In addition, we purposefully aimed to include a mix of teaching s

In addition, we purposefully aimed to include a mix of teaching status and ICU types as these factors can influence nutrition practice. Participating ICUs were recruited through an international ICU network for quality improvement. www.selleckchem.com/products/lapatinib.html Of the 179 ICUs, 14 sites met the inclusion Inhibitors,Modulators,Libraries criteria. An invite to participate in the PERFECTIS study was sent to all 14 eligible ICUs, and of these, 7 accepted. Three of these ICUs were geographically separate units in 1 hospital, but because of common infrastructure and staffing they developed and implemented one tailored action plan for all 3 units. Reasons for non participation included the contact person no longer working in the ICU, lack of infrastructure to support research, inadequate time to dedicate to the study, and competing research studies.

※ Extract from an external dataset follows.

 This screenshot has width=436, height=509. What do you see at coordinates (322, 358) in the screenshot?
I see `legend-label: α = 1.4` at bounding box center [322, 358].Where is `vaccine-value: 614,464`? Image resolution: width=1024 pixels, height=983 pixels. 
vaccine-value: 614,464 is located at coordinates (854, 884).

Characteristics of participating ICUs are shown in Table 2, reflecting a range of sizes, closed and open structures, teaching and non teaching institutions and 2 health care systems. An interdisciplinary local guideline implementation team consisting of the ICU dietitian, attending physician, Inhibitors,Modulators,Libraries and Inhibitors,Modulators,Libraries a nurse was formed at each site. Team members self identified as local nutrition opinion leaders. The local teams were responsible for study coordination, data collection, and implementing the tailored intervention. Intervention The overall design of the intervention was informed by Graham et als Knowledge to Action model which describes the necessary steps for implementation of knowledge.

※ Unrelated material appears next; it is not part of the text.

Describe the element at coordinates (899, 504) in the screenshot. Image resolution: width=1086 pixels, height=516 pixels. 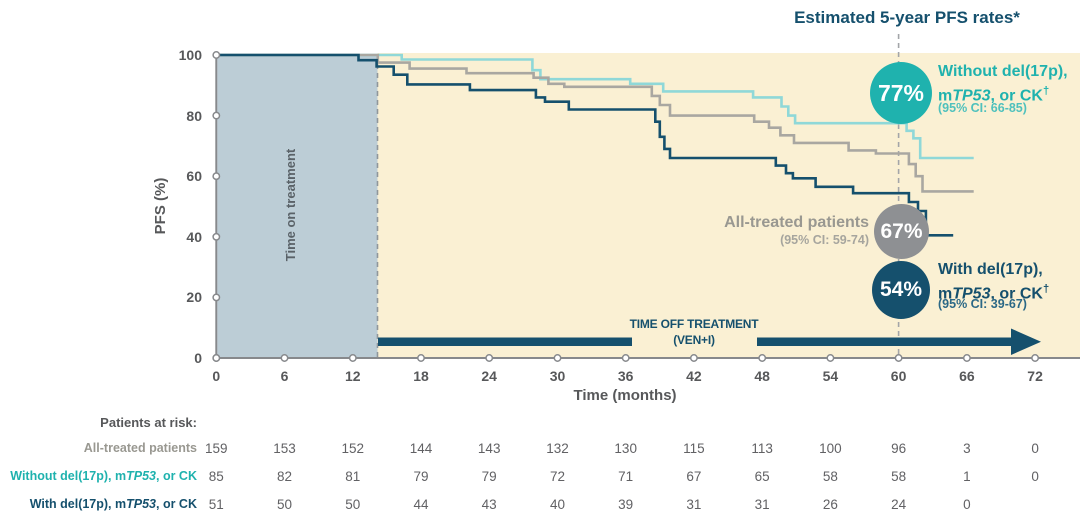
I see `at-risk-value: 24` at that location.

The barriers assessment was guided by our previously Inhibitors,Modulators,Libraries developed framework for understanding barriers to critical care nutrition guideline recommendations, and the approach to addressing identified barriers was informed by the Barriers Identification and Mitigation Tool developed by Gurses et al. In addition, in designing the intervention we were cognizant of the feedback from participants of a previous cluster RCT evaluating nutrition guideline implementation conducted by our research group and existing literature on tailoring interventions to overcome barriers. The components of Inhibitors,Modulators,Libraries the intervention are described in Table 3. Several of the change strategies were common across participating sites. The main component of the intervention was the development and implementation of an Action Plan tailored to local barriers. These plans aimed to address both individual and organizational barriers amenable to change rather than non modifiable barriers.

The development and implementation of these site specific tailored Action Plans have been described elsewhere and are summarized in Figure 1 Study Schema. In brief, following an audit of nutrition practices to identify guideline practice gaps at each site and the distribution of the barriers to feeding Regorafenib structure critically ill patients questionnaire to all full and part time ICU physicians, managers, dietitian and nurses.